Below we'll train our agent. If you want to watch it train, uncomment the `env.render()` line. This is slow because it's rendering the frames slower than the network can train. But, it's cool to watch the agent get better at the game.

In [None]:
from collections import deque
episode_reward = deque(maxlen=100) # 100 episodes average/running average/running mean/window
saver = tf.train.Saver()
rewards_list, g_loss_list, d_loss_list = [], [], []

# TF session for training
with tf.Session(graph=graph) as sess:
    sess.run(tf.global_variables_initializer())
    #saver.restore(sess, 'checkpoints/model.ckpt')    
    #saver.restore(sess, tf.train.latest_checkpoint('checkpoints'))
    
    # Training episodes/epochs
    for ep in range(11111):
        batch = [] # every data batch
        total_reward = 0
        state = env.reset() # env first state
        g_initial_state = sess.run(model.g_initial_state)
        d_initial_state = sess.run(model.d_initial_state)

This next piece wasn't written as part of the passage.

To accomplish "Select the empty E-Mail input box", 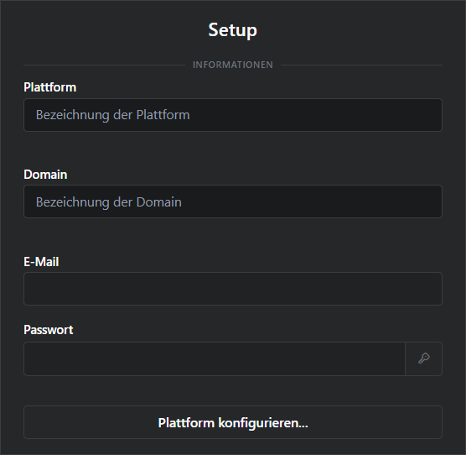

        # Training steps/batches
        while True:
            # Testing/inference
            action_logits, g_final_state, d_final_state = sess.run(
                fetches=[model.actions_logits, model.g_final_state, model.d_final_state], 
                feed_dict={model.states: np.reshape(state, [1, -1]),
                           model.g_initial_state: g_initial_state,
                           model.d_initial_state: d_initial_state})
            action = np.argmax(action_logits)
            next_state, reward, done, _ = env.step(action)
            memory.buffer.append([state, action, next_state, reward, float(done)])
            memory.states.append([g_initial_state, g_final_state,
                                  d_initial_state, d_final_state])
            total_reward += reward
            g_initial_state = g_final_state
            d_initial_state = d_final_state
            state = next_state
            
            # Training
            batch = memory.buffer
            states = np.array([each[0] for each in batch])
            actions = np.array([each[1] for each in batch])
            next_states = np.array([each[2] for each in batch])
            rewards = np.array([each[3] for each in batch])
            dones = np.array([each[4] for each in batch])
            rnn_states = memory.states
            g_initial_states = np.array([each[0] for each in rnn_states])
            g_final_states = np.array([each[1] for each in rnn_states])
            d_initial_states = np.array([each[2] for each in rnn_states])
            d_final_states = np.array([each[3] for each in rnn_states])
            nextQs_logits = sess.run(fetches = model.Qs_logits,
                                     feed_dict = {model.states: next_states, 
                                                  model.g_initial_state: g_final_states[0].reshape([1, -1]),
                                                  model.d_initial_state: d_final_states[0].reshape([1, -1])})
            nextQs = nextQs_logits.reshape([-1]) * (1-dones)
            targetQs = rewards + (0.99 * nextQs)
            g_loss, d_loss, _, _ = sess.run(
                fetches=[model.g_loss, model.d_loss, model.g_opt, model.d_opt], 
                feed_dict = {model.states: states, 
                             model.actions: actions,
                             model.targetQs: targetQs,
                             model.g_initial_state: g_initial_states[0].reshape([1, -1]),
                             model.d_initial_state: d_initial_states[0].reshape([1, -1])})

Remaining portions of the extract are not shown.